Incidente stradale per Mack Horton “Sto bene, sono stato fortunato”

Mack Horton

Copyright foto: Getty Images

“Quando ho capito di star bene, ero solo arrabbiato perché ho dovuto saltare un allenamento” racconta Mack Horton a The Australian. Ma il mezzofondista Aussie, contendete e amico di Gregorio Paltrineri, sa di essere stato fortunato a cavarsela con qualche microfrattura a naso e zigomi. Nel week end, stava girando in Land Rover con gli amici, quando la vettura ha urtato un terrapieno e si è capottata “L’auto stava scendendo giù per il declivio. Per quest’anno, penso di aver già usato tutta la mia fortuna perché il mezzo ha urtato un ceppo d’albero, che ne ha bloccato la discesa ed evitato danni peggiori.

Il guanto protettivo di Jeanette Ottesen Gray (Getty)
Il guanto protettivo di Jeanette Ottesen Gray (Getty)

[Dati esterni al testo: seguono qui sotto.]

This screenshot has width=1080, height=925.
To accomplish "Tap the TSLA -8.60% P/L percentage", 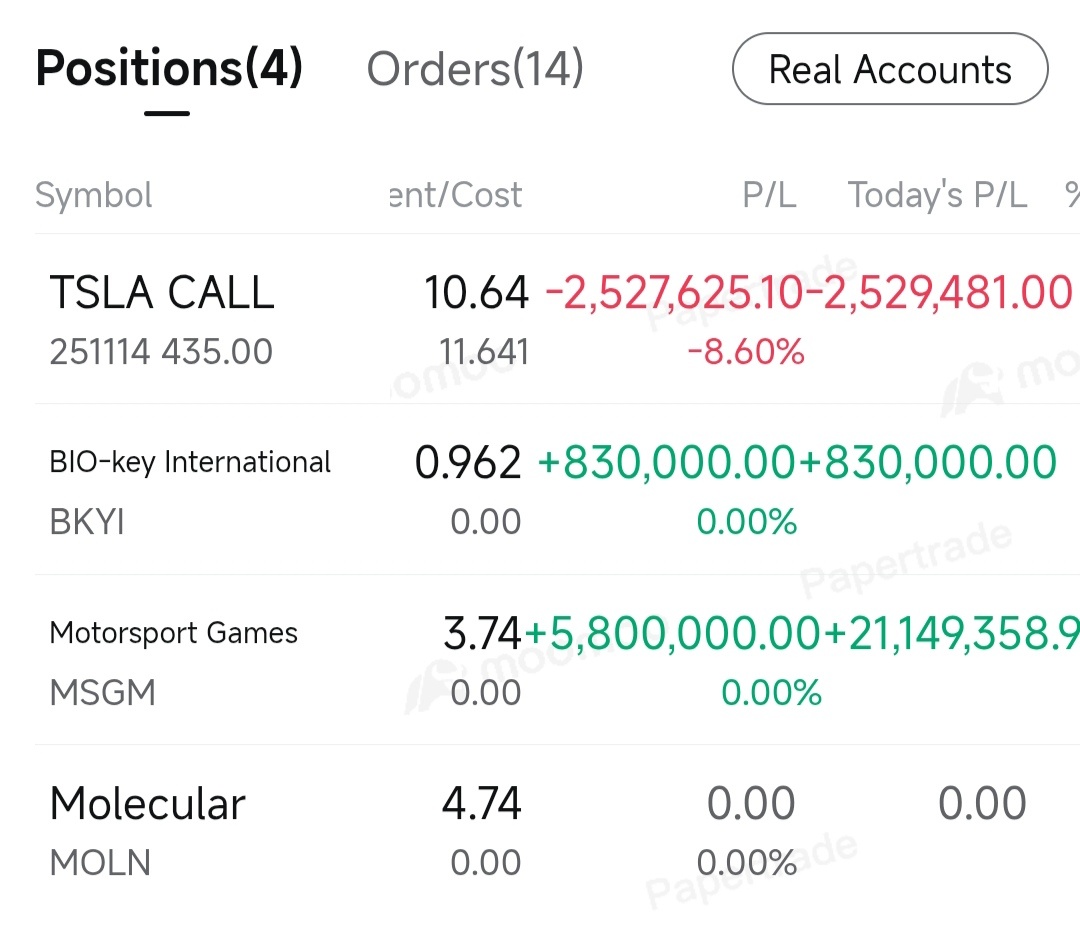I will point(746,352).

Quello tra nuotatori e motori è sempre stato un rapporto di amore e odio. Michael Phelps due anni fa fu arrestato per guida di stato d’ebrezza che gli costò, oltre alla nazionale mondiale 2015 per Kazan, 18 mesi di libertà vigilata e un periodo in clinica di riabilitazione. Sun Yang sperimentò persino la prigione cinese, dopo un incidente stradale col suo Suv, rifiutando la carne servitagli in cella per paura fosse contaminata. Jeanette Ottesen Gray e il fidanzato, invece, furono vittime di un episodio di rabbia al volante: sulle strade di Copenaghen uno sconosciuto, giudicando troppo lenta la loro andatura, tagliò loro la strada e poi, sceso dall’auto, li aggredì. Un dito rotto per la danese, che non le permise di arrivare in piena forma ai Mondiali di Kazan e la costrinse per un lungo periodo a indossare un guanto protettivo (foto a dx).